*Extracted text*
◆ ◆ ◆ ◆

Cutter. I use Xikar or Palio.


----------



## Incognito11 (Jul 18, 2013)

Take a look at the "Butterball" & "BuffleHead" from Berger Argenti
...After trying to cut those bastards i will forever punch the big guys
Although several times i have used a sharp blade to cut a V into the back when no other tools available and honestly it has worked VERY well


----------



## Incognito11 (Jul 18, 2013)

don24 said:


> for big gauges I use the v cutter but I cot two or three times at a few angles giving a kinda star shape.


Very interesting. Do you have much problems with the cut side degrading as the smoke goes on? would love to see a picture in action!


----------



## don24 (Apr 1, 2012)

Incognito11 said:


> Very interesting. Do you have much problems with the cut side degrading as the smoke goes on? would love to see a picture in action!


no not at all. but I tend to be kinda anal about keeping the cap dry while I smoke and I believe this is a big factor in it staying together. man do I hate a gooey cigar going it my cake hole.


----------



## Incognito11 (Jul 18, 2013)

don24 said:


> no not at all. but I tend to be kinda anal about keeping the cap dry while I smoke and I believe this is a big factor in it staying together. man do I hate a gooey cigar going it my cake hole.


haha "man do I hate a gooey cigar going it my cake hole." TRUTH


----------

◆ ◆ ◆ ◆

*Source data*
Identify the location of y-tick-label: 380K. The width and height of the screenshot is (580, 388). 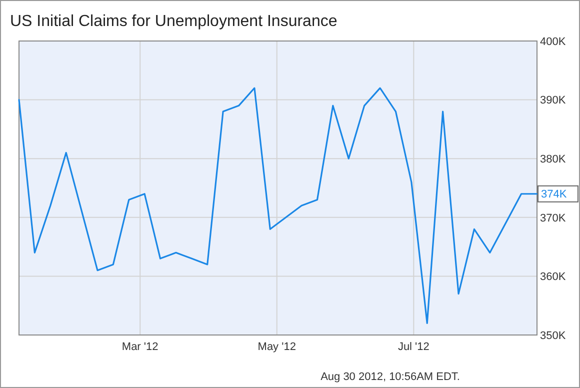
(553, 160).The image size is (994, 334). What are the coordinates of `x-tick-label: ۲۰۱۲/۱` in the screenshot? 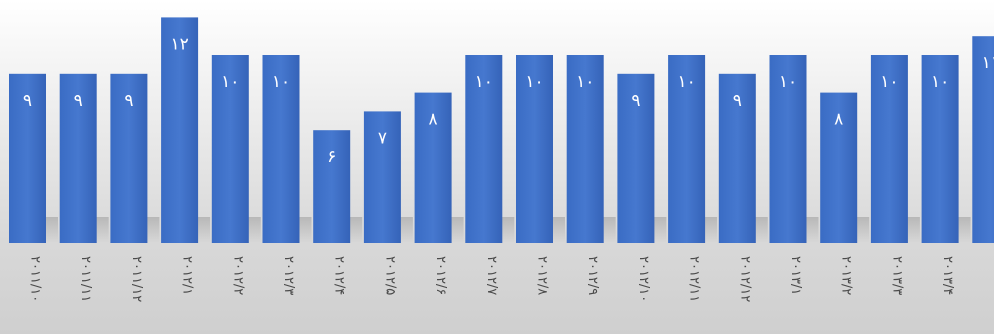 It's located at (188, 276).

◆ ◆ ◆ ◆

*Exercise prompt*
Please render the sentence "I use Xikar or Palio." from the cigar-cutting thread in French. The material comes from a separate source unrelated to the cigar-cutting thread.

*Response*
J'utilise Xikar ou Palio.